Les larmes ruissellent le long de mes joues, mais je refuse de craquer, je n'ai qu'une obsession c'est de profiter de ce court moment pour immortaliser l'image de mon bébé né sans vie. Je demande à mon mari de prendre des photos d'Angelina afin de ne jamais oublier les détails de son visage, et aussi comme une preuve irréfutable de son existence en dehors de mon ventre, cete réalité dont nous avons besoin pour accepter l'inacceptable. Nos visages sont graves, tristes, loin de la joie des jeunes parents posant fièrement devant la bouille de leur progéniture. Mais nos yeux sont tout aussi remplis d'amour pour notre fille, un amour éternel que même la mort ne peut briser. Mon mari blottit sa fille contre son torse à l'intérieur de son gilet, comme pour la réchauffer, un instinct de protection paternel qui prend un sens tellement symbolique à ce moment.
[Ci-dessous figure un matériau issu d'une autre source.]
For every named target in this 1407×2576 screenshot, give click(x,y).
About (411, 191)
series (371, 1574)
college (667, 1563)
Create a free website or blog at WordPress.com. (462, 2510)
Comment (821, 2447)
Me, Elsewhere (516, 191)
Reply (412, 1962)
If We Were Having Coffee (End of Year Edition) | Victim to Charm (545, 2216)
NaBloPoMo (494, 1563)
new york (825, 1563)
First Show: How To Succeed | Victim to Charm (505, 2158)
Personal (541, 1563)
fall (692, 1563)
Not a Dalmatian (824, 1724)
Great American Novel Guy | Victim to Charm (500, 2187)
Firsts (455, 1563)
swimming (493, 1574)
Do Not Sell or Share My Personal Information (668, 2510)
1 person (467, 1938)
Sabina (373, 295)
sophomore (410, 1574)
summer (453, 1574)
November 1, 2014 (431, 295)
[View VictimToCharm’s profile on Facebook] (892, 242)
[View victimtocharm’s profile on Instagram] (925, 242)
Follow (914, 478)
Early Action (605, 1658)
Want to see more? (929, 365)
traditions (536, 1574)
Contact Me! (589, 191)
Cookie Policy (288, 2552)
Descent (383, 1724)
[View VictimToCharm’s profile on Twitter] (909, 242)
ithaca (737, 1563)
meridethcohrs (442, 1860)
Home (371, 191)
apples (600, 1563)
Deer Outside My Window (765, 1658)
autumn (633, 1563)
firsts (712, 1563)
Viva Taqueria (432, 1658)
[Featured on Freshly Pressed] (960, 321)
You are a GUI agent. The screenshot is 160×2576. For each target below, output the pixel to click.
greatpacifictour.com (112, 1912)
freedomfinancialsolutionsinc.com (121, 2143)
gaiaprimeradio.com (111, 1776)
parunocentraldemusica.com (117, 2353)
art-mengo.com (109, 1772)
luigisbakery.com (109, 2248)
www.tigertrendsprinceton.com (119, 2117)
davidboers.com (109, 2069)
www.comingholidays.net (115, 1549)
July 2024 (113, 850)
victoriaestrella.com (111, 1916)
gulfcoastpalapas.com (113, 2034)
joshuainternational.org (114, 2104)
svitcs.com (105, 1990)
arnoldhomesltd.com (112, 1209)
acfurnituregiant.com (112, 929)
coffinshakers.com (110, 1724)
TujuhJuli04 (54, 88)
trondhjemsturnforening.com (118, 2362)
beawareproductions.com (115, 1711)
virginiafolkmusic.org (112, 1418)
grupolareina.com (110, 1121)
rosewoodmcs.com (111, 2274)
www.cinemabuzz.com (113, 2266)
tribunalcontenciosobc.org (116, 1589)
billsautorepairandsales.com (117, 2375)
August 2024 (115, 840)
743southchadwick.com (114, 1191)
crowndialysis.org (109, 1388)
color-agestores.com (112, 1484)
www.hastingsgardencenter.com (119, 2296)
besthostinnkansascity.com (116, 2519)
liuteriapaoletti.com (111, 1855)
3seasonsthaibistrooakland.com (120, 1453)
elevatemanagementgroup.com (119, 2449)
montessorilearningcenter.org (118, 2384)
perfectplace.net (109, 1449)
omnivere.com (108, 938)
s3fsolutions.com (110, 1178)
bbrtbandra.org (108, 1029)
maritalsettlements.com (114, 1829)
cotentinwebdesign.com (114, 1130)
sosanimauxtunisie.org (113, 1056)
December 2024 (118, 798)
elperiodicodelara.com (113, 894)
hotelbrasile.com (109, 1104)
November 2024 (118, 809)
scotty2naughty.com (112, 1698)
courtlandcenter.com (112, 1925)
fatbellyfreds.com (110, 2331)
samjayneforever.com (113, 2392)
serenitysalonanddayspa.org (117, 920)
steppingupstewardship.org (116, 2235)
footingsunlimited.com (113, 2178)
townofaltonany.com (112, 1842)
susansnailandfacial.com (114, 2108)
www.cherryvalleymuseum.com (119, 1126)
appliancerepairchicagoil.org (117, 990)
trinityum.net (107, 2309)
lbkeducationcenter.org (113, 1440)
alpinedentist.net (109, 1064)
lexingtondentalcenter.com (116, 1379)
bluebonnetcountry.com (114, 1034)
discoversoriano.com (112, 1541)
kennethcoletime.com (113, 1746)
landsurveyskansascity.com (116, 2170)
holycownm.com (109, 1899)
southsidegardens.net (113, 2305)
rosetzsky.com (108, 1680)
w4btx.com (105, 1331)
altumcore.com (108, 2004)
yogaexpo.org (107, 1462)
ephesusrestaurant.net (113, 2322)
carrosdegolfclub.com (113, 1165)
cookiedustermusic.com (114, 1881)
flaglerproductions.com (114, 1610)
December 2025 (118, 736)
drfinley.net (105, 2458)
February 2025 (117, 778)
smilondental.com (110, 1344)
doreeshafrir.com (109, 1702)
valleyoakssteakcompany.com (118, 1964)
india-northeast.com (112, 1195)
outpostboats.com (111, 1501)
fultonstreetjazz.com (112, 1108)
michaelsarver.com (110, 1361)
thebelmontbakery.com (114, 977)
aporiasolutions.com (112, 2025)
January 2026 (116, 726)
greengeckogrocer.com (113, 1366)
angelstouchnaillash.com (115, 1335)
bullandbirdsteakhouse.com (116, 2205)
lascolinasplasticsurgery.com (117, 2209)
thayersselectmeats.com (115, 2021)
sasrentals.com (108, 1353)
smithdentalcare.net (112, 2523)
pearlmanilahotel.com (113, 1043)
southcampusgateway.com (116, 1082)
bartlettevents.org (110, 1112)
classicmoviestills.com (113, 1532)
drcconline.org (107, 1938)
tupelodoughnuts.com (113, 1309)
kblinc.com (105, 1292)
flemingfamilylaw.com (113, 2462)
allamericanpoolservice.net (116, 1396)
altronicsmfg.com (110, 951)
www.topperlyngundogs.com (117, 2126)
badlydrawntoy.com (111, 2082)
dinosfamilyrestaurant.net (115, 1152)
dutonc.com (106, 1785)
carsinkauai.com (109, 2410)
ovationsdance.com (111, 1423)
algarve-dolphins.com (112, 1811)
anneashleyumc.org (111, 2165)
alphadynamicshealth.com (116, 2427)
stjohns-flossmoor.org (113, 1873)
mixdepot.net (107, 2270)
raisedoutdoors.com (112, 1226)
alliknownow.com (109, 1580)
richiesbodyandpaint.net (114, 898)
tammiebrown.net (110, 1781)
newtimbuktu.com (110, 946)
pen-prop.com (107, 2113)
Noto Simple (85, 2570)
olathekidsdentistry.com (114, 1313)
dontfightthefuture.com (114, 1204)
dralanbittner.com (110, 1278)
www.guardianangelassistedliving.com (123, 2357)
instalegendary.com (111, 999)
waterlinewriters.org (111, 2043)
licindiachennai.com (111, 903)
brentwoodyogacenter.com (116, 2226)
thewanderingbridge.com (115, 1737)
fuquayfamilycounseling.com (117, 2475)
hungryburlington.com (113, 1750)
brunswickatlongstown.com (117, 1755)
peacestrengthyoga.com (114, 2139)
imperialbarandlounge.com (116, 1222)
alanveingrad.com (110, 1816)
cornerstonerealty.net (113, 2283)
La sage-femme revient dans la salle pour nous annoncer que le temps touche à sa fin. Nous ne sommes pas encore prêts à nous séparer de notre enfant et lui faisons part de notre souhait de rester encore un peu avec elle. V. nous répond avec indélicatesse : 'Appelez-moi quand vous en aurez assez!' Nous sommes choqués par ses propos odieux. Assez de quoi? De qui? Quel manque d'empathie et de respect pour nous parents endeuillés! J'aurais aimé plus de tolérance et de disponibilité de la part de cette soignante. Je regrettais profondément la sage-femme  A., si douce et à l'écoute, qui nous aurait sûrement laissé autant de temps que nous l'aurions souhaité sans éclaté notre bulle d'intimité avec notre fille. 

Comment se contenter de quelques heures dans un moment si intense? Nous avons eu le droit à seulement 3 heures accordées pour câliner, chérir, embrasser notre enfant, ces 3 heures d'amour inconditionnel à lui donner sans retenue, ces 3 petites heures pour lui faire nos adieux.

Le corps de notre fille sera transféré dans la nuit au service mortuaire d'un autre hôpital de la ville. Pendant que mon mari et moi passerons la nuit dans une chambre du service gynécologique avant de rentrer chez nous au petit matin sans notre bébé dans les bras, le coeur à jamais déchiré.